映画的日乗

映画、食、人。西に東に。

「マイル22」監督ピーター・バーグ at 109シネマズHAT神戸

www.instagram.com  クロサワ=ミフネコンビ並みに連作されるピーター・バーグ=マーク・ウォールバーグコンビ作。IMDbでピーター・バーグを検索してみるとプロデューサー、監督、脚本ともの凄く精力的に仕事している。さて今作、中国資本が入っていてそのせいかどうかクンフーアクションも盛りだくさん。アジア某国で忽然と消えた大量のセシウムの在り処を探すCIA地下組織。非合法活動が認められる代わりに失敗した時は米国政府は一切知らぬ存ぜぬという契約を結ばされている。そりゃ裏設定としてはもの凄く高額のギャラが保証されているから、なんだろうけど子供と過ごす時間がないと泣き言を言う女性隊員はんーなんだかな、だ。

 ウォールバーグ扮するシルバ氏はのべつまくなし怒鳴り散らしているファナティックぶりが新味。神経過敏な分、仕事に邁進する姿勢がブレない。
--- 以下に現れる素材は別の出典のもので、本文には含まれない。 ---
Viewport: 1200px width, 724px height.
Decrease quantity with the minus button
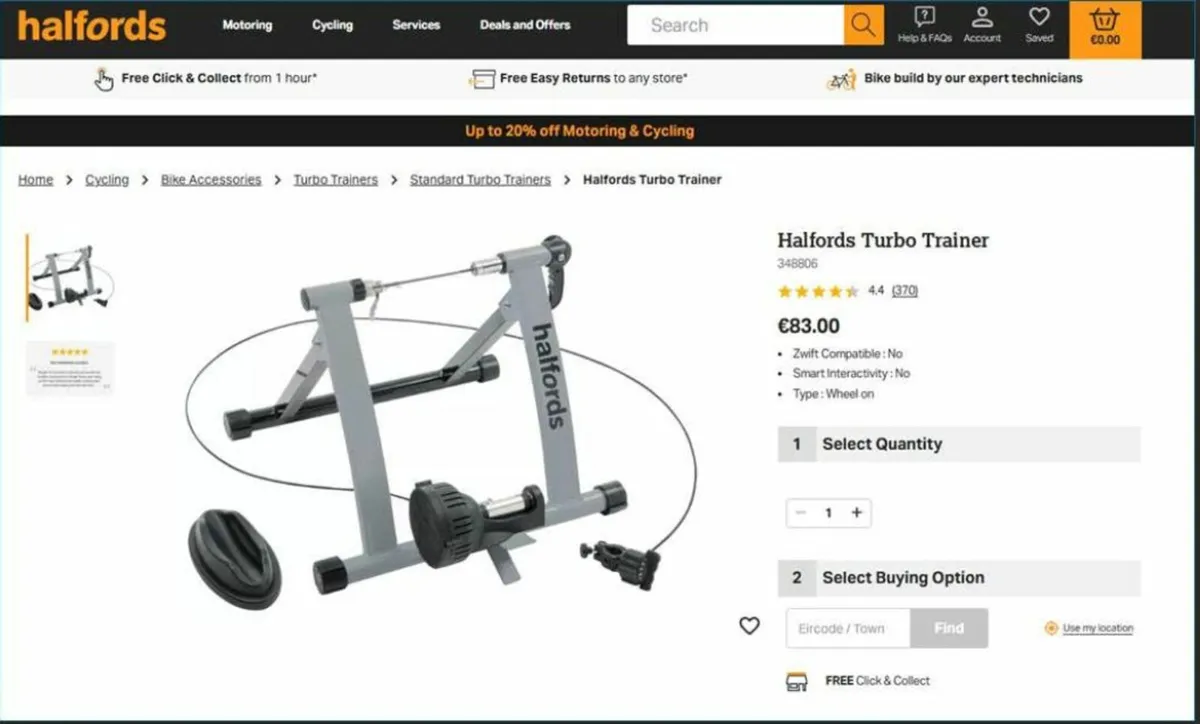pos(800,513)
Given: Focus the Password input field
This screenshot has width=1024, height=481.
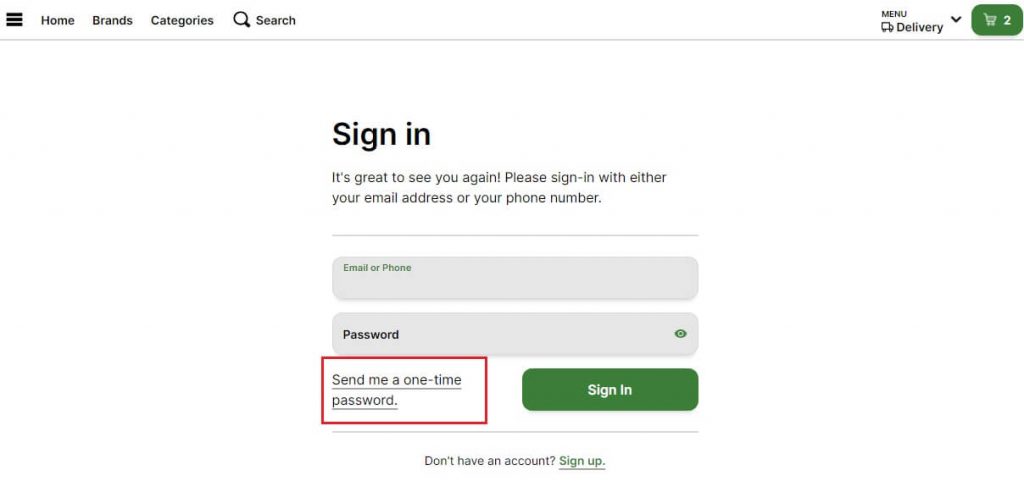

時折挟まれる謎のロシア女性のカットが伏線になっており、ネタバレするのでその意味はここには書かないが冷徹なハイテク戦争に、先の家庭に帰りたい女隊員も合わせて何故か「女の情念」が勝ってしまうという皮肉。銃撃戦の巨匠マイケル・マン監督に挑む監督は時々いるけど、バーグ監督も意識してるだろうね、多分。お腹いっぱいなガンアクションです。これだけ「自由」に市街地でぶっ放したり爆破できるロケ地ってどこなのだろう、とエンドクレジットを楽しみにしていたらコロンビアのボゴタだった。

 ラストがビターなのが良い、続編を匂わせているが、この日昼間の劇場客3人、大丈夫か?